In 2000, there were 153 workers who commuted into the municipality and 436 workers who commuted away. The municipality is a net exporter of workers, with about 2.8 workers leaving the municipality for every one entering. About 19.6% of the workforce coming into Origlio are coming from outside Switzerland. Of the working population, 6.8% used public transportation to get to work, and 70.7% used a private car.

As of 2009, there were 2 hotels in Origlio.

==Religion==
From the 2000 census, 821 or 70.9% were Roman Catholic, while 138 or 11.9% belonged to the Swiss Reformed Church. There are 147 individuals (or about 12.69% of the population) who belong to another church (not listed on the census), and 52 individuals (or about 4.49% of the population) did not answer the question.

==Education==
In Origlio about 84.4% of the population (between age 25 and 64) have completed either non-mandatory upper secondary education or additional higher education (either university or a Fachhochschule).

In Origlio there were a total of 286 students (As of 2009). The Ticino education system provides up to three years of non-mandatory kindergarten and in Origlio there were 36 children in kindergarten. The primary school program lasts for five years and includes both a standard school and a special school. In the municipality, 77 students attended the standard primary schools and 1 student attended the special school. In the lower secondary school system, students either attend a two-year middle school followed by a two-year pre-apprenticeship or they attend a four-year program to prepare for higher education. There were 86 students in the two-year middle school and 1 in their pre-apprenticeship, while 45 students were in the four-year advanced program.
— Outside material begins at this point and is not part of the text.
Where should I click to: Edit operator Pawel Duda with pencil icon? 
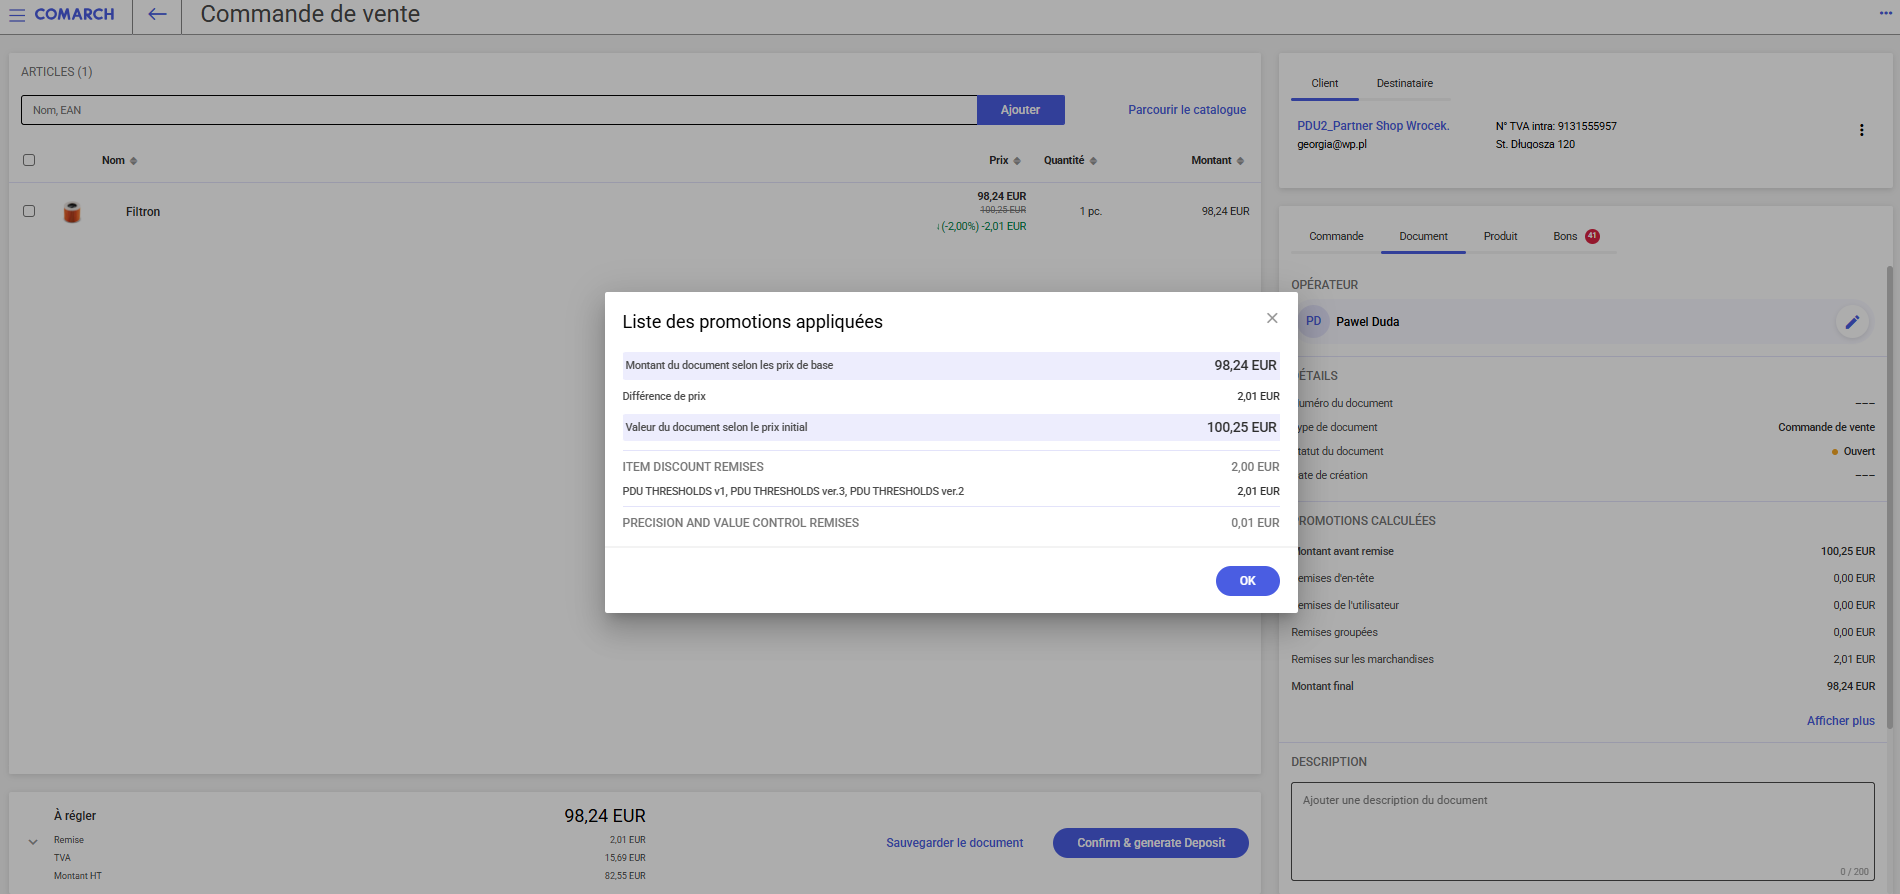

The upper secondary school includes several options, but at the end of the upper secondary program, a student will be prepared to enter a trade or to continue on to a university or college. In Ticino, vocational students may either attend school while working on their internship or apprenticeship (which takes three or four years) or may attend school followed by an internship or apprenticeship (which takes one year as a full-time student or one and a half to two years as a part-time student). There were 17 vocational students who were attending school full-time and 21 who attend part-time.

The professional program lasts three years and prepares a student for a job in engineering, nursing, computer science, business, tourism and similar fields. There were 2 students in the professional program.

As of 2000, there were 149 students in Origlio who came from another municipality, while 212 residents attended schools outside the municipality.